Once you escape North Korea and enter China, you face various risks because the Chinese police are always searching and on alert to find and arrest North Korean refugees. North Koreans are considered illegal residents of China. Once you are arrested by the Chinese police, you are sent back to North Korea.
This is why North Koreans who escape to China will probably stay out of the public eye and often live in rural areas or take up difficult jobs.
They must hide their origins; they are always on alert, and always distrustful of people.
So even if a North Korean decides to go to China, it doesn’t mean a good life is ahead of them. They enter the country with a shred of hope that things will be slightly better than in North Korea.
Han Nam-su was destined for a life among North Korea’s elite. The son of a military officer, Han and his family were afforded privileges that ordinary North Koreans didn’t have.
Things changed after Han’s father commented on the country’s need for economic reform; he was instantly branded a traitor, tried in a military court, and executed. Han was subsequently expelled from his university and exiled to a remote corner of the country with his family.
On Christmas Eve, 1998, Han decided to leave North Korea and pursue a better life elsewhere. He crossed the frozen Tumen River into China and remained there for the next six years working various odd jobs. In 2004, Han escaped to South Korea where he started a new life in a free society.
Attending Sogang University, Han majored in Diplomacy and Political Science. While there, he decided to raise awareness of the human rights abuses happening in North Korea and founded the Young Defectors’ Alliance for North Korean Human Rights. As the organization’s leader, Han works to empower North Korean defectors through trainings, seminars, forums, and various campaigns on democratic governance.
North Korea (the Democratic People’s Republic of Korea) is a country of 23 million people in northeast Asia, ruled by Communist dictator Kim Jong-Un. His deceased predecessors—father, Kim Jong-Il, and grandfather, Kim Il-Sung – respectively retain the titles of “Eternal President” and “The Great Leader.”
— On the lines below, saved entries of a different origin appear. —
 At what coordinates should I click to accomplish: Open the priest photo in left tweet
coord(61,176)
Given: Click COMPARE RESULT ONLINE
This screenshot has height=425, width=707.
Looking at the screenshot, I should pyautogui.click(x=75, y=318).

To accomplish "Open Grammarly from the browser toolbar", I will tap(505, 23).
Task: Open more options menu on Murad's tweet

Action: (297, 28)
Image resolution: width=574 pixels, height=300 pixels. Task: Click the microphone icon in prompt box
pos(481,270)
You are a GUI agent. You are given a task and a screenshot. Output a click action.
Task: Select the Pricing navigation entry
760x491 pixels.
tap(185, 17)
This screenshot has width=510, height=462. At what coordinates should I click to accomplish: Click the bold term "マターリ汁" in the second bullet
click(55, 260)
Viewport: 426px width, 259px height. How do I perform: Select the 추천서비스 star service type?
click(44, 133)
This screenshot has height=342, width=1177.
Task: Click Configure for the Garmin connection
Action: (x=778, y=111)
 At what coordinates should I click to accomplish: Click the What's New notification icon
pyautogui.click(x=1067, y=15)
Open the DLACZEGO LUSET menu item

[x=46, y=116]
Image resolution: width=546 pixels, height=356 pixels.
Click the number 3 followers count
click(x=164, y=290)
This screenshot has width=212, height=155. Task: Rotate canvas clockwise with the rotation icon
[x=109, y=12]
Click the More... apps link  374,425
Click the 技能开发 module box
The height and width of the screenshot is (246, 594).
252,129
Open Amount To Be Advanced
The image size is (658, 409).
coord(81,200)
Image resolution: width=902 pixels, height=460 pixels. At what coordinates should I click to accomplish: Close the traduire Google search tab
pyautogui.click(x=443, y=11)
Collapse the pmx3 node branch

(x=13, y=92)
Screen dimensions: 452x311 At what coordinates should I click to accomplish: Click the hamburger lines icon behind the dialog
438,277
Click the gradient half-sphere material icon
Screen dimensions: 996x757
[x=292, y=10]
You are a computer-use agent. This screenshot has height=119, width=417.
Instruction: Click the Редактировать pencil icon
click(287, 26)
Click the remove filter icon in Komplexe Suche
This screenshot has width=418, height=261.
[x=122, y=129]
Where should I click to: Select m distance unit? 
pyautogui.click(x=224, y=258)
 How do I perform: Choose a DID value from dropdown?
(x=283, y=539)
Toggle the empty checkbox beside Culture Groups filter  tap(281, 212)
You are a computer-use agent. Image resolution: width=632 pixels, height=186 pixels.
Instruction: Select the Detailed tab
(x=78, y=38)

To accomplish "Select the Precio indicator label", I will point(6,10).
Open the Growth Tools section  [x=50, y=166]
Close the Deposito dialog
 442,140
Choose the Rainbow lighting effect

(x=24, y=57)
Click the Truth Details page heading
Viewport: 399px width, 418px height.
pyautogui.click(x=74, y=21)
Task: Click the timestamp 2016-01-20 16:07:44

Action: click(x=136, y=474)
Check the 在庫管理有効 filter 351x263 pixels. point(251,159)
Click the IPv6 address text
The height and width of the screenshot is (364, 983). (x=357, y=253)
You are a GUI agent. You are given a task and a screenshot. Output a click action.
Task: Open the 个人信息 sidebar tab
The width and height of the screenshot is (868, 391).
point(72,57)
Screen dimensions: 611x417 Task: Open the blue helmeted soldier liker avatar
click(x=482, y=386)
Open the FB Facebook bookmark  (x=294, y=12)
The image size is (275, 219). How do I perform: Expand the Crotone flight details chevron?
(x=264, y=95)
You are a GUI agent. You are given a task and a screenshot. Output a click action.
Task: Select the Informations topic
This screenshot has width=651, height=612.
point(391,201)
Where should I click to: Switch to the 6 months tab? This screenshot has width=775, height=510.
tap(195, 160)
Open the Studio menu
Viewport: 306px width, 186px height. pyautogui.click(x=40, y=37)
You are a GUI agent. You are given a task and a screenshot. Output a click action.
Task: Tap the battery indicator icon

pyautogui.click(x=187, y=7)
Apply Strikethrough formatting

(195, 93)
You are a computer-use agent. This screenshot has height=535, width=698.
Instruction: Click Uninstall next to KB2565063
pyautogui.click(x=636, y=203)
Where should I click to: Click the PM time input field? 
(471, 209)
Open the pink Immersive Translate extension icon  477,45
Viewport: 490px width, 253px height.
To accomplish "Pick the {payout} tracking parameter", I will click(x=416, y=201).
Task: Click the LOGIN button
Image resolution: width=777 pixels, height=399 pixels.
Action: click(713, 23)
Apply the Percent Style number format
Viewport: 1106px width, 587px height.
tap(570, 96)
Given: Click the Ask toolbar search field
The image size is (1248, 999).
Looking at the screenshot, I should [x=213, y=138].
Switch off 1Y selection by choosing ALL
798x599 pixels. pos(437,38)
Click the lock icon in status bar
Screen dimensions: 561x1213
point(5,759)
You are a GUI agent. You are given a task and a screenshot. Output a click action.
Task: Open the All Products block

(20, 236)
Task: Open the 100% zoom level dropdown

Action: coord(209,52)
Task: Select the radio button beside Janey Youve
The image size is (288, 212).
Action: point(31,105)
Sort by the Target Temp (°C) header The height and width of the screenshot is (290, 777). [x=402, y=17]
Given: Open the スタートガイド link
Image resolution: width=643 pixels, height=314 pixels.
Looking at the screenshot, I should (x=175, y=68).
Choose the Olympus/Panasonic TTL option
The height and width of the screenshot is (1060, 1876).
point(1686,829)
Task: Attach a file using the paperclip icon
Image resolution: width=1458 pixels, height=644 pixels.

The Korean War began in 1950, when Kim Il-Sung, backed by the Soviet Union and China, attacked South Korea. The conflict ended in a cease-fire rather than a peace treaty, and the border between the two Koreas remains tense and heavily militarized.
Kim Il-Sung employed harsh tactics to consolidate his power and propagated an extreme personality cult that has been continued by his successors. A blend of communist doctrine, state terror, xenophobia and hyper-nationalism has given North Korea its unique ideology. Despite some recent openings, North Korea remains largely isolated from the rest of the world.
With the end of Soviet communism and withdrawal of economic support, North Korea’s economy collapsed in the 1990s. A massive famine, aggravated by the regime’s indifference, killed as many as 2 million people between 1994 and 1998. While conditions have improved, even today, North Korea faces problems of malnutrition and insufficient access to food.
Tensions between North and South Korea remain high. In 2010, North Korea sank a South Korean naval vessel, killing 46 sailors and attacked a South Korean island, killing four civilians. North Korea has developed and tested nuclear weapons in contravention of several international agreements. The country withdrew from the Nuclear Non-Proliferation Treaty in 2003 in order to test ballistic missiles and eventually a nuclear device. Multilateral negotiations have so far failed to constrain North Korea’s arms buildup and nuclear program.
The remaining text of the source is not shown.